Operations

Back to the Roots

UC-Santa Barbara concept focuses on organic, local fare.

SANTA BARBARA, Calif.—After visiting Burgerville, a sustainable burger concept based in Oregon and Washington, Sue Hawkins, director of University Center Dining Services, decided that was just the kind of concept her department needed to fill a vacant space in the university center. What they came up with is Root 217, a concept focused on organic, natural and local ingredients.

“I sent some employees up to look at Burgerville and when they returned we started looking at how we could start procuring sustainable products for our own concept and what it was going to cost,” says Hawkins. “We worked with our vendors on getting sustainable products. We looked at everything from organic to free range and grass fed—it kind of runs the gamut. There’s also a big focus on local, of course. [Deciding which products to feature] came down to price.”

The hierarchy of purchasing for Root 217 starts with organic, says Hawkins. Where the department can buy organic, it will. If organic is not available or too expensive the department will aim to purchase items billed as “natural,” which Hawkins defines as organic that is not third-party certified. Root 217 always serves grass-fed beef and free-range chicken, as well as items like organic onion rings, french fries and beverages like tea.

“It’s a big movement in the UC system for all the UC dining services to become more sustainable,” Hawkins says. “We’ve been working on improving our efforts for a number of years. When we had the opportunity to create a new concept my immediate thought was to create one that was focused on sustainability. It’s just a matter of looking at where every individual item came from so we can find what fits with what we are trying to do.”

Menu: Sustainability can be seen all over the menu.

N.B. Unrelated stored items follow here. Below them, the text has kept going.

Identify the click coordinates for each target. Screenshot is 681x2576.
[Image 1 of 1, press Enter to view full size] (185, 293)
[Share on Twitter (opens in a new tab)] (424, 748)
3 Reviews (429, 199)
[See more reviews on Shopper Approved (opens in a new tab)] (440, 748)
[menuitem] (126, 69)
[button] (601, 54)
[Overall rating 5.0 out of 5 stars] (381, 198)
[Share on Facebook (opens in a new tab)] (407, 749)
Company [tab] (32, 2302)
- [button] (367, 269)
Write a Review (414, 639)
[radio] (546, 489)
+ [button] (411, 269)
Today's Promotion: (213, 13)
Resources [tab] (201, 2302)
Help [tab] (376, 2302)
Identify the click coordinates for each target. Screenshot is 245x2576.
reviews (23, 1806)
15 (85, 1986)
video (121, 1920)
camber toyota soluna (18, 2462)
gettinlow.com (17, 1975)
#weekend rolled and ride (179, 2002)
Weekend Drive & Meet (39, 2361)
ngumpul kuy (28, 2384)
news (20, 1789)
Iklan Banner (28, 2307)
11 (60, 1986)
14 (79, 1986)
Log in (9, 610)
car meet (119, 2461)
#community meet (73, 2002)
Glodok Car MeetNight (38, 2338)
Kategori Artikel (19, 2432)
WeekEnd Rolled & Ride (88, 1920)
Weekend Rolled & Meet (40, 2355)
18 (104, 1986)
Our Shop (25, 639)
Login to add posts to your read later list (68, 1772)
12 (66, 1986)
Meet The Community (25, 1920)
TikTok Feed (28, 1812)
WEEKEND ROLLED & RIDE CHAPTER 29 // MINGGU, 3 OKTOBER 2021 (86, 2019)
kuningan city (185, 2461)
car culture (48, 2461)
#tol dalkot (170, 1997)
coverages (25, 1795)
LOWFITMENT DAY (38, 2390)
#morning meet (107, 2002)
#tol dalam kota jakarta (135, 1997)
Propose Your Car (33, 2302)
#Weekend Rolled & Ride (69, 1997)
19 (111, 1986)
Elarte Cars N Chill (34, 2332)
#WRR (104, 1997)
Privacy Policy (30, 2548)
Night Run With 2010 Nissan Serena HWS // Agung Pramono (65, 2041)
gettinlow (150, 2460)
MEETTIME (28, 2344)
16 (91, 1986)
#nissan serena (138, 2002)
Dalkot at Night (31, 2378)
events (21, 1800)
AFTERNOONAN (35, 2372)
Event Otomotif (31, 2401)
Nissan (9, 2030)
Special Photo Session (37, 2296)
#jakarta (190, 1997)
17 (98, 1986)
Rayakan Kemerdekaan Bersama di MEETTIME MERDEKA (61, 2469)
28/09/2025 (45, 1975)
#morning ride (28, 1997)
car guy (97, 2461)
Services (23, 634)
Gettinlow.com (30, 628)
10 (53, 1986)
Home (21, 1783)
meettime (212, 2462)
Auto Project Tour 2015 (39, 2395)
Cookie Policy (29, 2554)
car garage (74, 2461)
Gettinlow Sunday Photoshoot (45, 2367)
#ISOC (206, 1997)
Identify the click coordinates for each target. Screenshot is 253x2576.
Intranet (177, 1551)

The signature item is a grass-fed, hormone-free, local burger, which is served on a local roll with organic lettuce, tomatoes, pickles and a housemade “217” sauce, which blends mayo, horseradish, Dijon mustard, Cholula sauce, salt and pepper. Other items include a fish sandwich made with Maine Stewardship Council sustainable haddock, which can be ordered grilled or fried, and sandwiches made from free-range, antibiotic and hormone-free chicken that can also be ordered grilled or fried.

“We taste tested for a long time to get the right menu mix,” Hawkins says. “Customers walk up and place their order and we give them a number and encourage them to sit in the dining room because we have a wireless calling system throughout the seating area. Their number comes up on a board and they walk up and pick up their food. It’s not real slow, but it’s not McDonald’s. We try and cook food as much as possible to order.”

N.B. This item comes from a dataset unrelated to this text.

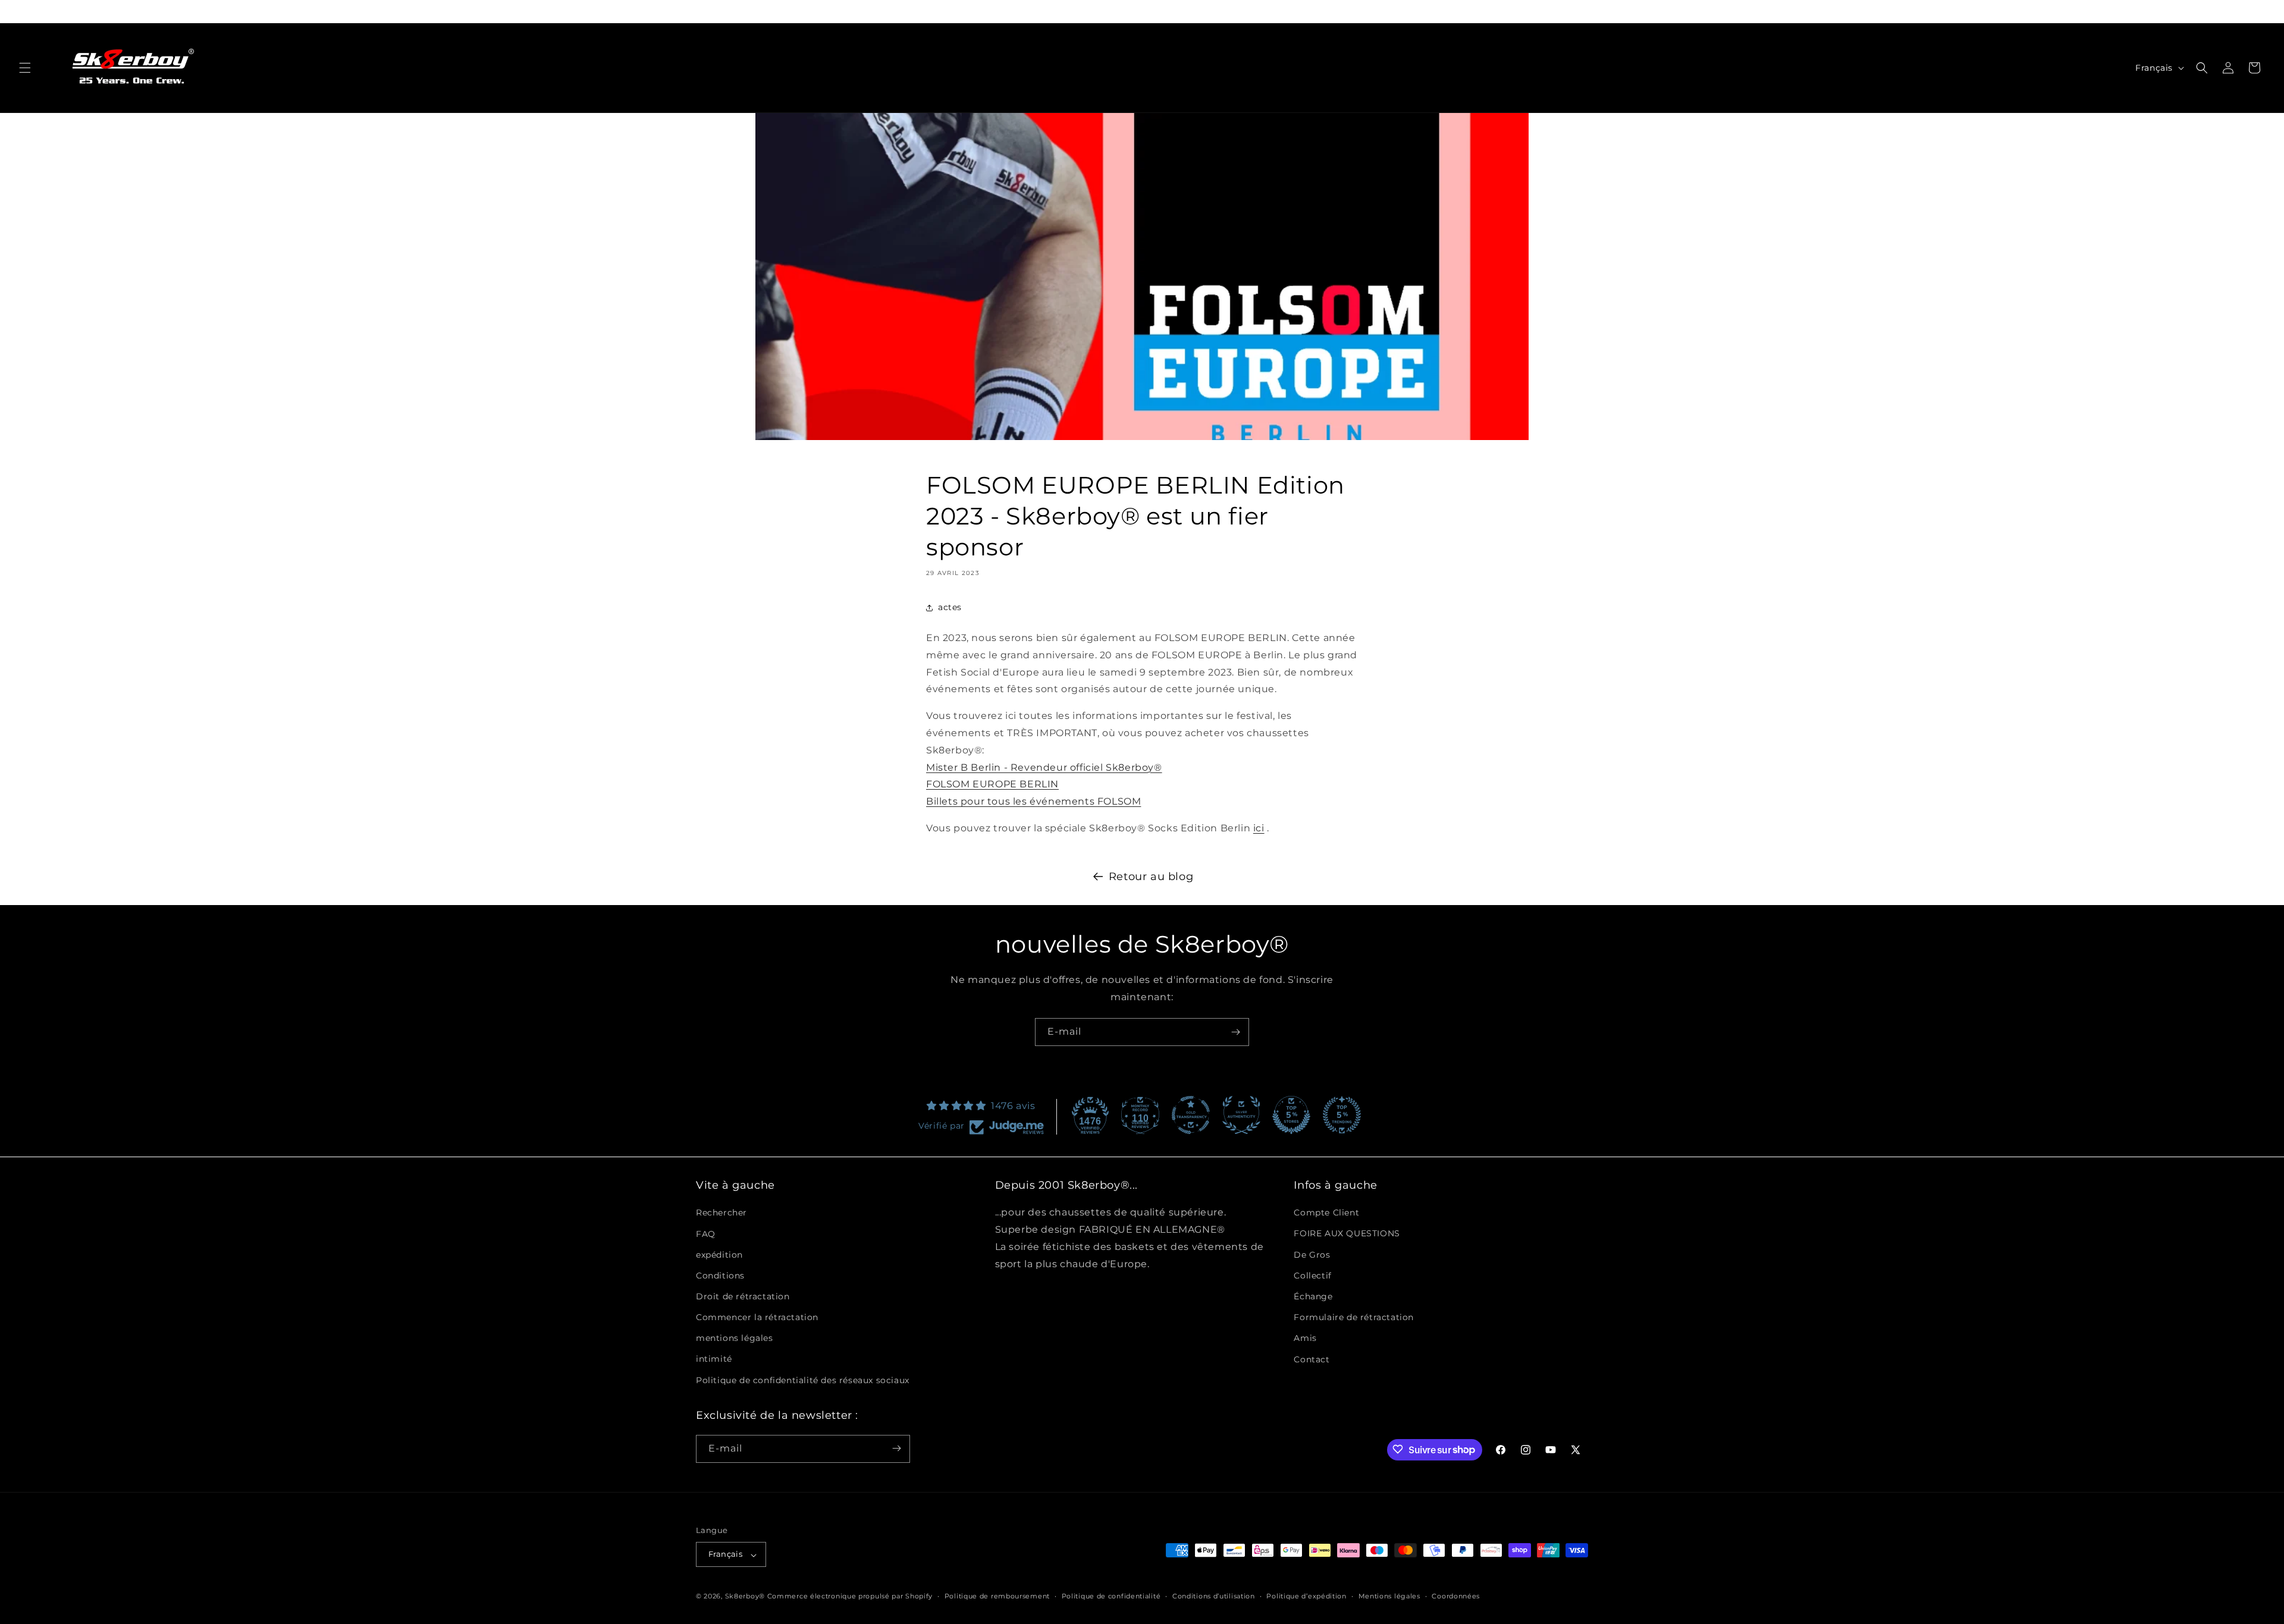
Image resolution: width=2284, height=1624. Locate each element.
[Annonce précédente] (697, 11)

Green building: The food isn’t the only thing getting the sustainability treatment. The café composts all pre- and post-consumer waste. All disposables are compostable so if customers dine in the university center, where Root 217 is located, the items will be composted correctly. Additionally, the construction of the concept took advantage of as much sustainable building materials as possible. The countertop is made from recycled glass. Paint is all VOC-free. The backsplash is made from renewable palm. The front bar is a backlit acrylic that uses pressed local grasses, and all lighting is LED. Hawkins says she hired a local designer who had experience using sustainable materials to help with the space.

“The idea was if we were going to call ourselves a sustainable unit then when we did the remodel we had to go sustainable in that route too,” Hawkins says. “Our designer was familiar with what kind of materials to look for and what was available in our area. We also recycled a lot of the equipment and didn’t buy anything new.”

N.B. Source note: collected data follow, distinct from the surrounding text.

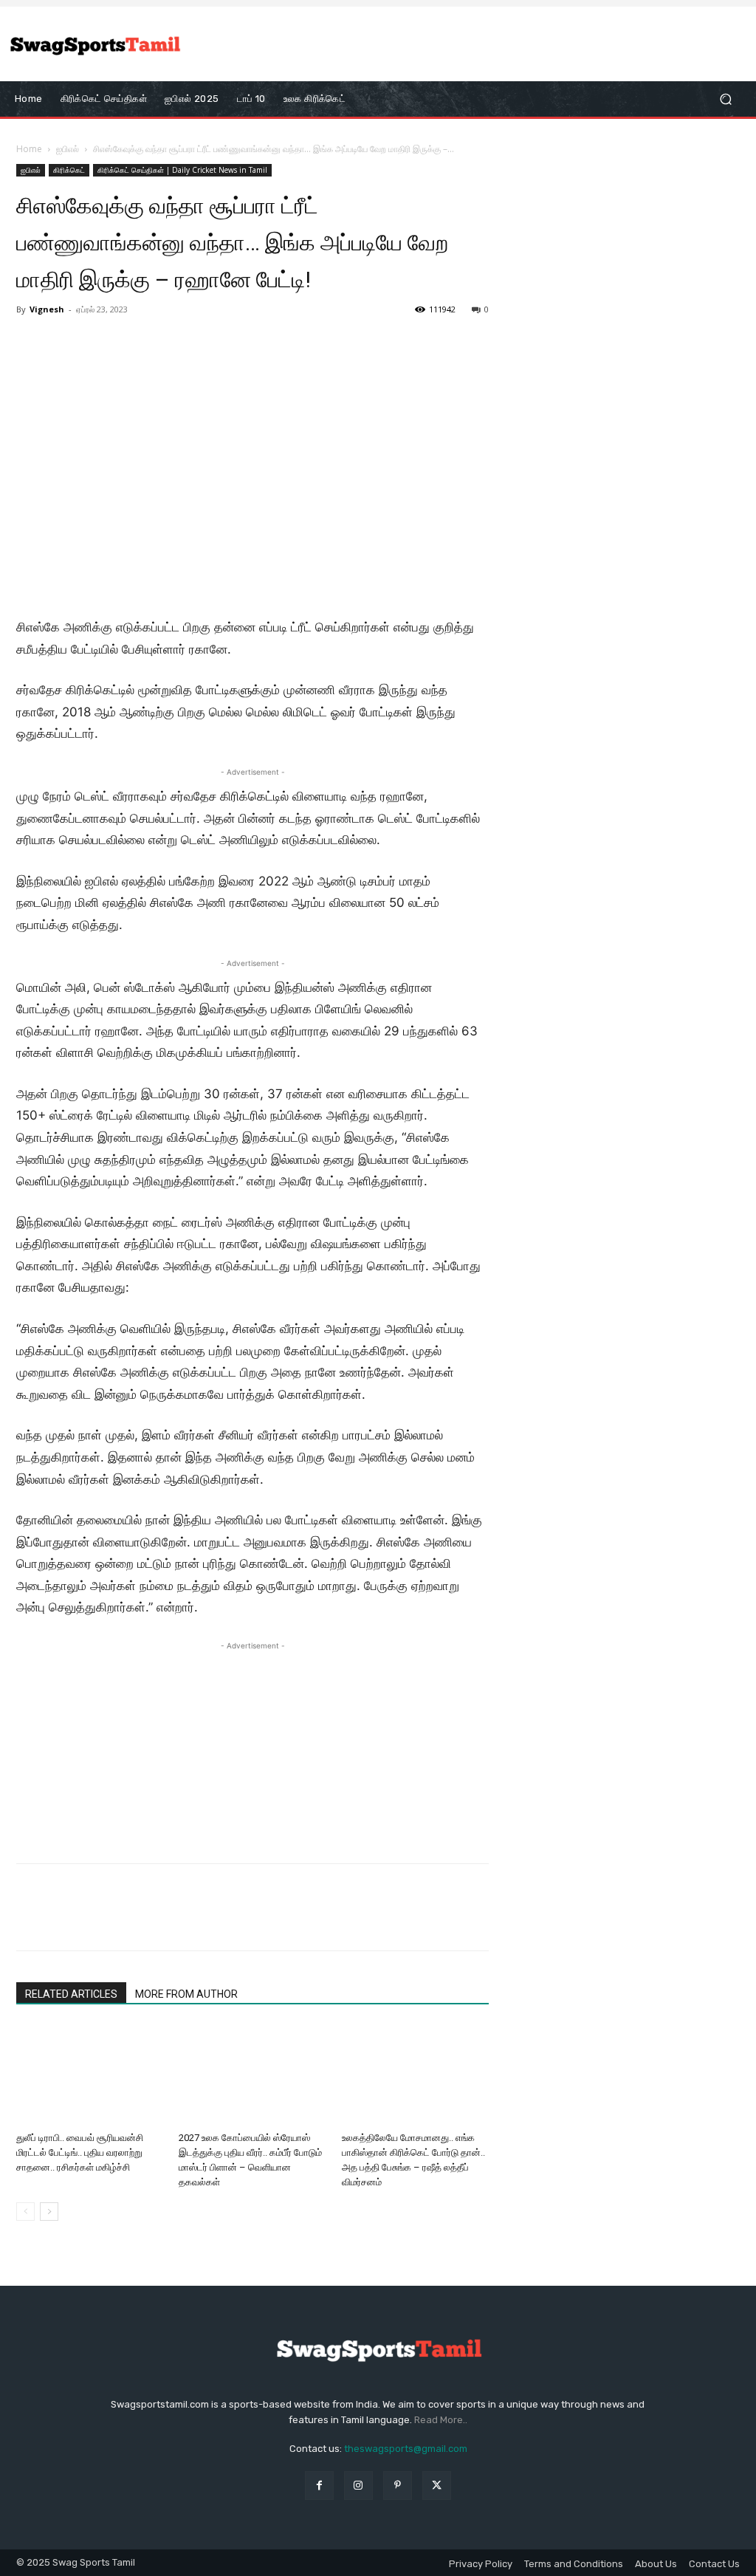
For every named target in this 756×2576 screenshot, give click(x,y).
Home (29, 149)
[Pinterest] (99, 1920)
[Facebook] (31, 1920)
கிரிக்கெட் (69, 170)
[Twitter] (65, 1920)
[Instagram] (358, 2484)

Hawkins says the biggest challenges launching a sustainable concept like Root 217 were sourcing food that met the department’s criteria.

“There had to be a lot of education of our vendors,” Hawkins says. “You explain the concept to vendors and tell them, ‘I’m looking for natural products, free range whatever,’ and they’d come back to you with products that contain high fructose corn syrup. They just didn’t understand. The other problem was a lot of the sustainable products out there that you can buy from big distributors aren’t offered in commercial sizing. For example, we found organic ketchup that we did like, but it only came in 12-ounce bottles. I think that problem will change over time but not any time soon.”

Despite any challenges the department has had with the concept, Hawkins says she believes it is worth the effort.

“It was a lot of fun to create and it got a lot of interest on campus from people that are interested in sustainability,” Hawkins says. “We do have an environmental school on campus so they were pleased we went this way even if the price point is a little higher. We try to educate our customers that it is going to cost more to buy and prepare food this way. People understand that. I think a lot of people are happy that we are using local produce providers. We did come up with a marketing scheme that uses banners that have photos of our local farmers paired with their message of why farming naturally or organically is important. We took that text and put it next to their picture so customers can see where our food is coming from.”